C’est donc le bras de fer mais les grévistes déterminés à ne pas reprendre le travail dans des conditions aussi dégradées mettent à profit leur temps pour organiser la lutte : ils sont allés manifester à quelques dizaines avec les autres secteurs le 5 octobre, première manif pour beaucoup. Ils ont reçu la visite de grévistes de Transdev sur leur piquet. Devant la Préfecture d’Évry le 12 octobre ils étaient une centaine avec leurs soutiens pour exiger des négociations car un médiateur a vite jeté l’éponge et l’inspection du travail a pris le relais.

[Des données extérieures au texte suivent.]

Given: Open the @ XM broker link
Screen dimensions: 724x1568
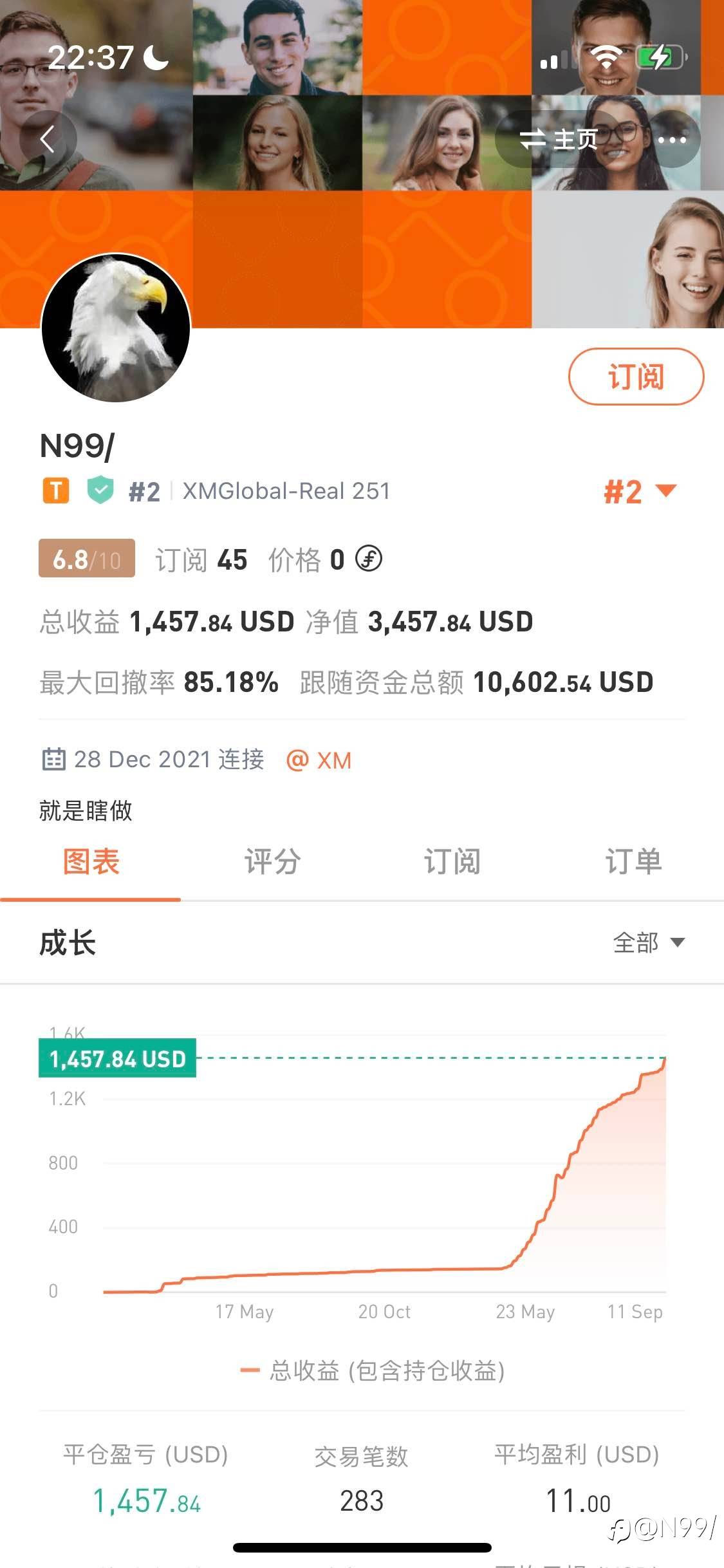Looking at the screenshot, I should pyautogui.click(x=319, y=760).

Mais la rencontre entre les autorités, les responsables syndicaux et les représentants de Bergams a tourné court, la direction de l’entreprise opposant sur les revendications le mépris catégorique.

Le lien avec les représentants syndicaux des autres entreprises du groupe existe bien et, le 21 octobre, une soixantaine de manifestants s’est retrouvée devant le siège de Norac à Rennes pour de nouvelles négociations. De là à ce qu’il y ait une politique de popularisation de la grève de Grigny, il y a loin, même si les travailleurs des autres usines semblent eux-aussi menacés à terme. La direction joue d’ailleurs la division en cédant des primes de pouvoir d’achat : elle a annoncé une prime de 400 euros pour les salariés de Daunat. À cette rencontre de Rennes, le groupe a aussi annoncé vouloir liquider l’entreprise Bergams, et une procédure judiciaire est lancée qui commence ce 4 novembre.

À l’heure où nous écrivons, les grévistes, conscients de l’arnaque de la part d’une direction qui ne pense qu’au profit sur leur dos, veulent toujours l’annulation de l’APC, le retour aux 35 heures, le paiement des heures supplémentaires au mois, retrouver leur ancienneté, les repos et les primes qu’ils ont perdues. Ils restent unis dans le refus d’être payés au lance-pierre et de crever au travail.

Correspondants, le 23 octobre 2021


Voir aussi les articles et vidéos de l’Anticapitaliste : Déjà trois semaines de grève à Bergams, du 04/10/2021 ; Les grévistes de Bergams racontent leur lutte et rencontrent Philippe Poutou, du 07/10/2021 ; Bergams à Grigny (91) en grève depuis le 16 septembre : « On ne lâche rien ! », 11/10/2021.


[1Le Groupe NORAC, ce sont les marques suivantes en France : Daunat, Took Took, Whaou !, Le Ster, Gaillard, La Boulangère, Veg’à’table, Dessaint Traiteur, Sud’n’Sol, Ensoleil’ade, On Vous Veut du Bien, Le Kiosque à Sandwiches, Armor Délices, Lili’s et d’autres à l’étranger. Bergams fourni l’aéroport d’Orly, Air France, la Servair, Relay, Starbucks et bien d’autres en produits frais.